But none have had the global impact of Lucy Maud Montgomery.
About 150,000 tourists visit Green Gables each year; in the peak months of July and August as many as 2,000 per day.
On the day of our visit, two much larger (and spectacularly ugly) cruise ships were in the harbor. We came in by ship’s tender, threading our way to shore.
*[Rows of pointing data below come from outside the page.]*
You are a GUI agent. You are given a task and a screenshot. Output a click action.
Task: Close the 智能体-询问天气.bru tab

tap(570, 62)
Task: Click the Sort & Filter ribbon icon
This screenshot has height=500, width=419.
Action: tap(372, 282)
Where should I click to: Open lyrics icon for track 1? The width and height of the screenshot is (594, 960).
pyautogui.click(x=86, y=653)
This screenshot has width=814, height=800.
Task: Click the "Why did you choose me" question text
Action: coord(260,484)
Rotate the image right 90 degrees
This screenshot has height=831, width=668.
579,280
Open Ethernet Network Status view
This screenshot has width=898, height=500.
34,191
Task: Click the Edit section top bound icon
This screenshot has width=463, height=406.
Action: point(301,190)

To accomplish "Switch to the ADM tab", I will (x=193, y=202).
Photos by Corey Sandler
There are some other businesses on the island: fishing, potato farming, and recreation.
But a large portion of the province’s income comes from tourism, and most of that is directly or indirectly related to Anne.
Which brings us to Japan.
“Anne of Green Gables” was translated into Japanese in 1952 and quickly adapted as one of the standard texts for teaching English in the nation’s schools.
There are Anne of Red Hair fan clubs all through Japan; one of them is the Buttercups.
There are major groups of fans in Europe, Australia, and China as well.
But only in Japan have they taken it to the level of idol-worship, comic books, refrigerator magnets, and wedding ceremonies.
In Japan, Anne is almost everywhere.
Why are the Japanese so fascinated with Anne?
It could be the beautiful pastoral settings of Prince Edward Island, something which connects with the Japanese appreciation of simple nature.
But as the writer Calvin Trillin observed in a 1996 essay in The New Yorker, it could also be a fascination by Japanese girls with this impossible creature Anne who is so un-Japanese:
feisty, independent, with a face full of freckles topped by a mane of red hair.
That is as much of an alien creature for the Japanese as Godzilla.